===== Data provided

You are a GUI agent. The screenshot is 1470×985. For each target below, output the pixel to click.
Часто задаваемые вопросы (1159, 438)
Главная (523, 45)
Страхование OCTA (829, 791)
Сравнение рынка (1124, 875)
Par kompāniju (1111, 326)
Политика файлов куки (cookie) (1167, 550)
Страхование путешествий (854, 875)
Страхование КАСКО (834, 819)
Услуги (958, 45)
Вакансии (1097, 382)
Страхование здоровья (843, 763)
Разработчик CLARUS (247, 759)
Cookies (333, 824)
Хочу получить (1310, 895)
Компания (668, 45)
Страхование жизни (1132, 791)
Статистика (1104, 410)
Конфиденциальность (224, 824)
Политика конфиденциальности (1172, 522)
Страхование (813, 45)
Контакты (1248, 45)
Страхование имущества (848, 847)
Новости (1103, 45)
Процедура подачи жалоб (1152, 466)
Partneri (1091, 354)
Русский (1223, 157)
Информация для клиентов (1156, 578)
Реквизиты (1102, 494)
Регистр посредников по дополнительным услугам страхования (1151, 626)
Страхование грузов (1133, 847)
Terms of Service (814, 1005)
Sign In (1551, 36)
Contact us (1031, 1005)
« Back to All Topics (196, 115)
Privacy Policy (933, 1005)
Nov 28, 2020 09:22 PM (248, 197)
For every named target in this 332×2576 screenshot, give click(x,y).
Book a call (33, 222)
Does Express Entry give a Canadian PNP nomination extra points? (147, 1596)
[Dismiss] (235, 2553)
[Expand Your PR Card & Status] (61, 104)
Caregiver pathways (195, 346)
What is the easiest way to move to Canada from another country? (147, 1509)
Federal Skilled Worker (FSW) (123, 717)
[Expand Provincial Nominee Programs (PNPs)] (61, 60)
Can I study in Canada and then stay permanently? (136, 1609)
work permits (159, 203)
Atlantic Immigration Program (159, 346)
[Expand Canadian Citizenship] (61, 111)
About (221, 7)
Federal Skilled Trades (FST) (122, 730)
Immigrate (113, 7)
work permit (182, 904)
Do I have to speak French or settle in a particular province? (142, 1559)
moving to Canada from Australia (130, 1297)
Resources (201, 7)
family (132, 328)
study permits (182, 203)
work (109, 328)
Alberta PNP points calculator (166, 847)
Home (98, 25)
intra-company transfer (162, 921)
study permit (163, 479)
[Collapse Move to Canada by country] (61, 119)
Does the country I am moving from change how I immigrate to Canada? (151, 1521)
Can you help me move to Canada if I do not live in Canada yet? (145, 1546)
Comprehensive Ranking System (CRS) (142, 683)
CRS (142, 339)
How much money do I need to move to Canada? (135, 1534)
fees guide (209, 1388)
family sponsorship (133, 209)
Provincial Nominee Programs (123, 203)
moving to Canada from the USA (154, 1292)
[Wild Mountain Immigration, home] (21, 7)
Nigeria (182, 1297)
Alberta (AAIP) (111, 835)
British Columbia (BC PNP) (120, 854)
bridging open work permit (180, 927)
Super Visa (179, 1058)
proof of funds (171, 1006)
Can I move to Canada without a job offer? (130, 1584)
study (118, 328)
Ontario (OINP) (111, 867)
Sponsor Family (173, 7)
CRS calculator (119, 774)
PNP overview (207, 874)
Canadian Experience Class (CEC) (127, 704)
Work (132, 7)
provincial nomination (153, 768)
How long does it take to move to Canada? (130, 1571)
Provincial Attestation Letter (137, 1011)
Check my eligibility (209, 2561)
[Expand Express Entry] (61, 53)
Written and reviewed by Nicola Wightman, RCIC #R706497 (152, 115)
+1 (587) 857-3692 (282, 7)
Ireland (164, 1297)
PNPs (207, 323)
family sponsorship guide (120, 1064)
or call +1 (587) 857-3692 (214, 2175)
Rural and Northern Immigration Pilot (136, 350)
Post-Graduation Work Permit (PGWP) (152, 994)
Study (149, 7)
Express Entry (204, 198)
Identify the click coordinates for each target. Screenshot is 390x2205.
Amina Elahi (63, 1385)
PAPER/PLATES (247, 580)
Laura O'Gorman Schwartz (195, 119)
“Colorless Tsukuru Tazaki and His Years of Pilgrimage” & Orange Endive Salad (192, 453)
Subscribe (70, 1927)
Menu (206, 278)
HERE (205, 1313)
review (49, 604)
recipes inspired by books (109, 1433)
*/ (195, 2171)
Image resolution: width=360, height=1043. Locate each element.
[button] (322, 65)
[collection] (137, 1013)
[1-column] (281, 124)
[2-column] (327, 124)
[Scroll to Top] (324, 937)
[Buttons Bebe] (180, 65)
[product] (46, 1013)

==========

* What this task involves
In exact wording, restate the lines of the data above from the first through the one holding "Статистика (1104, 410)", and stop after that line.

* Solution for this task
You are a GUI agent. The screenshot is 1470×985. For each target below, output the pixel to click.
Часто задаваемые вопросы (1159, 438)
Главная (523, 45)
Страхование OCTA (829, 791)
Сравнение рынка (1124, 875)
Par kompāniju (1111, 326)
Политика файлов куки (cookie) (1167, 550)
Страхование путешествий (854, 875)
Страхование КАСКО (834, 819)
Услуги (958, 45)
Вакансии (1097, 382)
Страхование здоровья (843, 763)
Разработчик CLARUS (247, 759)
Cookies (333, 824)
Хочу получить (1310, 895)
Компания (668, 45)
Страхование жизни (1132, 791)
Статистика (1104, 410)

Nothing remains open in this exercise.